A quelques heures des fêtes de fin d’année, les restaurants et les bars vont pouvoir rester ouverts jusqu’à 23h. “Le gouvernement a respecté sa parole, analyse Fabian Hermans, administrateur de la Fédération Horeca Bruxelles. S’il avait annoncé une fermeture à 20 heures, cela aurait été une fermeture masquée et les autorités publiques auraient dû mettre un gros chèque sur la table”. Une telle mesure aurait-elle été perçue comme une déclaration de guerre du gouvernement envers le secteur ? “Nous sommes déjà en guerre, répond M. Hermans. Et comme dans toute guerre, nous espérions une trêve des confiseurs avec des fermetures plus tardives le 24 et le 31 décembre, ce qui n’a pas été le cas”.

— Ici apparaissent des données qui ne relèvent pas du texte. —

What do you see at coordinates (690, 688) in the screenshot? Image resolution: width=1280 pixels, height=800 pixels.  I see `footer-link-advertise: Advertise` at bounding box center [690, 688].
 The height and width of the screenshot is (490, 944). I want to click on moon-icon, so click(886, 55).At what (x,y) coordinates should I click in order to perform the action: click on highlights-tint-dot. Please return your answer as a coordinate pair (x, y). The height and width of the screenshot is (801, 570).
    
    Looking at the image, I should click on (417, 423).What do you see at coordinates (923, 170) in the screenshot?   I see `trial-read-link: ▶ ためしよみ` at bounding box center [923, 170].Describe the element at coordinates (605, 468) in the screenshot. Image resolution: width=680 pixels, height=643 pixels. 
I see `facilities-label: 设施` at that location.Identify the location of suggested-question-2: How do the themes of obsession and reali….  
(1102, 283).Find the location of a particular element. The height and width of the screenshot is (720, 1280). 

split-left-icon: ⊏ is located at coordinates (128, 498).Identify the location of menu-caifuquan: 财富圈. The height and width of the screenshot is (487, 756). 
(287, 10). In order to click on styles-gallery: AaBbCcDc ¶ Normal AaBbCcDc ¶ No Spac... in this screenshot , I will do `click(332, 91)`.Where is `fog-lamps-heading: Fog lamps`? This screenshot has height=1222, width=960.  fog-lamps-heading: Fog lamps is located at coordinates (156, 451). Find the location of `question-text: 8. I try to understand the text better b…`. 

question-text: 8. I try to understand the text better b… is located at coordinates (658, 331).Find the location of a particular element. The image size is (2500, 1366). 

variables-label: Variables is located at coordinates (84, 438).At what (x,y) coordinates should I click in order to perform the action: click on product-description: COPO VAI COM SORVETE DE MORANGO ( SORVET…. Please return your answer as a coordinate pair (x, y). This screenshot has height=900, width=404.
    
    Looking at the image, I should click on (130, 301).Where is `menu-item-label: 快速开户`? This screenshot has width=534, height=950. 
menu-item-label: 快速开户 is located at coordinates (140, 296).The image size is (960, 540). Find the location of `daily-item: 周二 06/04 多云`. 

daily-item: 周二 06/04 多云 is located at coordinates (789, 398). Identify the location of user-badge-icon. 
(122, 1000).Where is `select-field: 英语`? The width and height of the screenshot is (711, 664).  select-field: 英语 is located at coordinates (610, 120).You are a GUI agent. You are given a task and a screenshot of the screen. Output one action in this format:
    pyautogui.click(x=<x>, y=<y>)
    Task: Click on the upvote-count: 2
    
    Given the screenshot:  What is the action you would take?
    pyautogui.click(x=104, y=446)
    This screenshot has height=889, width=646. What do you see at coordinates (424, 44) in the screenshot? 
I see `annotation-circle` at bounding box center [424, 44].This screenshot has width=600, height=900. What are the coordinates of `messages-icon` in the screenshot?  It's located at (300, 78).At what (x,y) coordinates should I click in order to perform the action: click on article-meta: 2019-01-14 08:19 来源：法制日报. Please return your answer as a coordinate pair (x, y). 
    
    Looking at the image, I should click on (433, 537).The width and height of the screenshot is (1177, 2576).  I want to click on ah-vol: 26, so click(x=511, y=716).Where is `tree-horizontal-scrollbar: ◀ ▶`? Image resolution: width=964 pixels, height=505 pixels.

“Une détresse financière inimaginable”

Pour l’administrateur, le plus important reste que les restaurants et les bars puissent rester ouverts après les fêtes. “On doit sécuriser notre avenir. Je ne veux pas que ce soit au secteur de l’Horeca de payer les pots cassés s’il y a un surplus de contamination après Noël et le Nouvel an. Oui, on a très peur du variant Omicron, mais ce que nous voulons avant tout, c’est pouvoir rester ouvert le trimestre prochain. Et une ouverture, c’est jusqu’à 23 heures minimum.” 

Selon M. Hermans, de nouvelles fermetures seraient “catastrophiques” pour les établissements. “Notre secteur se trouve dans une détresse financière inimaginable, s’alarme l’administrateur bruxellois. Le gouvernement doit s’en rendre compte. Ce qui ne semble pas être le cas : la semaine passée, il nous a mis sur le bas-côté de la route. L’équipe De Croo nous avait promis de nous soutenir pour payer les primes de fin d’année, mais les montants proposés sont très largement insuffisants”.